[start of Reading text]
Want to protect your cyber security and still get fast solutions? Ask a secure question today.Go Premium

x
  • Status: Solved
  • Priority: Medium
  • Security: Public
  • Views: 295
  • Last Modified:

Data Modeling (Entities) [track emails]

This is not an academic assignment.

This question involves entities only, no attributes. Do you agree with the proposed entities? Is another entity needed for the text of the e-mail message body?

I am designing a database that will be used to track the emails that are contained in PDFs. Numerous emails are printed to a single PDF file. Each PDF contains numerous emails. The PDFs are not going to be stored in a database. Only the file path and file name will be tracked. This will be a single user database.

Sent e-mails. The following will be tracked:
1) The date and time the e-mails were sent.
2) The sender’s first and last name.
3) The text of the message body will be copied into a field.

E-mail Images. The following will be tracked:
1) An image of every e-mail. A multipage PDF will contain an image of every e-mail.
2) The e-mail image file path.

Here is a sample report:
Sender: Mary Smith
Date: 1-1-14
Time: 4:00 p.m.
File c:\email\file1.pdf
Email Contents: .. text from e-mail...


Proposed entities:
Emails
Drives
Files
File Types
Paths
Senders
0
Mark01
Asked:
Mark01
  • 10
  • 6
  • 2
3 Solutions
 
Jim Dettman (Microsoft MVP/ EE MVE)PresidentCommented:
I'd question having to have "paths" as a separate entity, unless your doing something along the concept of libraries.

And despite Scott's comments in that first thread, I think your trying to way over think this.   This is not a design that is going to be used across an enterprise and support thousands of users.

I'm not saying don't to it right, but the design is straight forward enough.  It's not going to be obvious until you come up with attributes and start plugging in data and asking all the questions that need to be answered (inquiry / reporting) whether or not your entities are correct.  Since only you have the complete picture and understand the need at this point, your the only one that will be able to tell if it's right or not.   Since your just starting out in DB design, your not going to know that until you work through it.
[end of Reading text]
Tasks and exercises:
A. Answer these questions from the email-tracking thread:
(i) How many users will the database have?
(ii) Which proposed entity does the reply question keeping as a separate entity?
(iii) For each PDF, what is the only information the database will track?
B. Can you copy the part of the email-tracking thread starting with "I am designing" and going on through "into a field."?
You won't need the listing for any of this.
[start of Extracted material]
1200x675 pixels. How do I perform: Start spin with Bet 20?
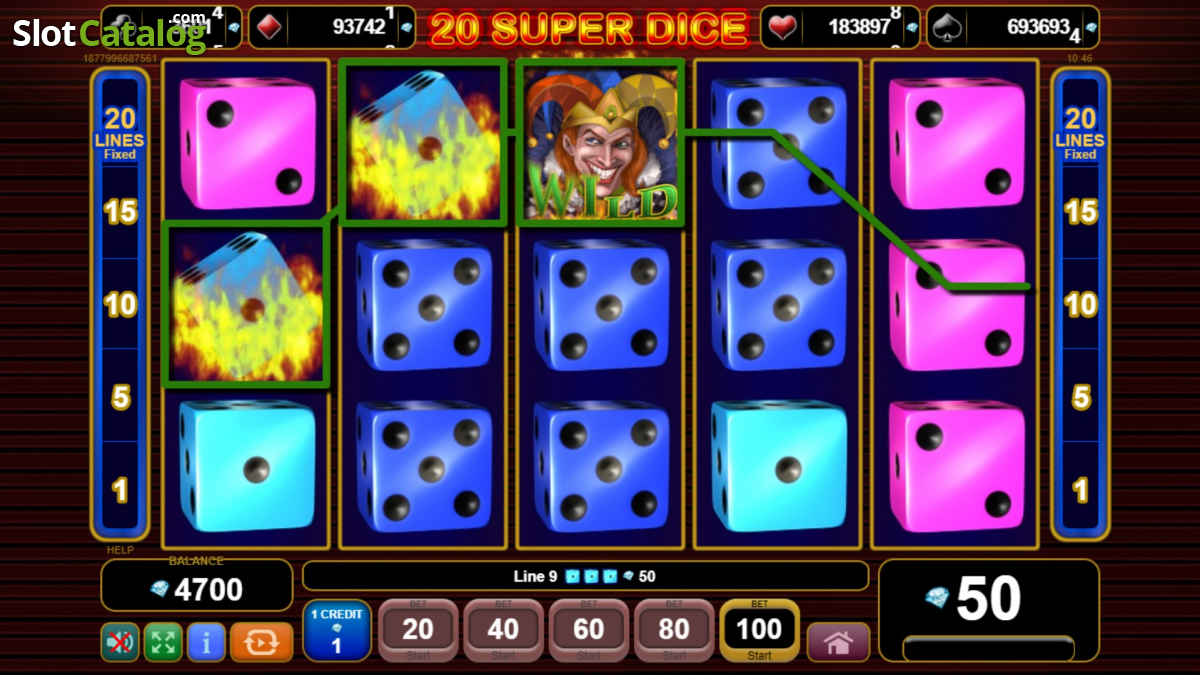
[end of Extracted material]
[start of Extracted material]
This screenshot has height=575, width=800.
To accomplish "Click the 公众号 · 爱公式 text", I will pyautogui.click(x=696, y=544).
[end of Extracted material]
Answers for this exercise:
A.
(i) A single user.
(ii) Paths.
(iii) The file path and file name.

B.
I am designing a database that will be used to track the emails that are contained in PDFs. Numerous emails are printed to a single PDF file. Each PDF contains numerous emails. The PDFs are not going to be stored in a database. Only the file path and file name will be tracked. This will be a single user database.

Sent e-mails. The following will be tracked:
1) The date and time the e-mails were sent.
2) The sender’s first and last name.
3) The text of the message body will be copied into a field.